Records for the task
-=-=-=-=-

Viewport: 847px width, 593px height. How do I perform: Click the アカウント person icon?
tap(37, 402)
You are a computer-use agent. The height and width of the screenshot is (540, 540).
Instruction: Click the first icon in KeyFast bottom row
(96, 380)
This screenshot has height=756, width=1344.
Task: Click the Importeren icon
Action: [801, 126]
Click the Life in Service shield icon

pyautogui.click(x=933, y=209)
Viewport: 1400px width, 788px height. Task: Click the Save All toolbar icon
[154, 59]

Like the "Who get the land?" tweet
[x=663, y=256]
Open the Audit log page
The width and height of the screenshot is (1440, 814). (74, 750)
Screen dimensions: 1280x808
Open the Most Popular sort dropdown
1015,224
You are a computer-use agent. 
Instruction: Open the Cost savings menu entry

-=-=-=-=-

Give back, unchanged, every line from the one with "You are a computer-use agent. The" to the end of the entries above.

Answer space
You are a computer-use agent. The height and width of the screenshot is (540, 540).
Instruction: Click the first icon in KeyFast bottom row
(96, 380)
This screenshot has height=756, width=1344.
Task: Click the Importeren icon
Action: [801, 126]
Click the Life in Service shield icon

pyautogui.click(x=933, y=209)
Viewport: 1400px width, 788px height. Task: Click the Save All toolbar icon
[154, 59]

Like the "Who get the land?" tweet
[x=663, y=256]
Open the Audit log page
The width and height of the screenshot is (1440, 814). (74, 750)
Screen dimensions: 1280x808
Open the Most Popular sort dropdown
1015,224
You are a computer-use agent. 
Instruction: Open the Cost savings menu entry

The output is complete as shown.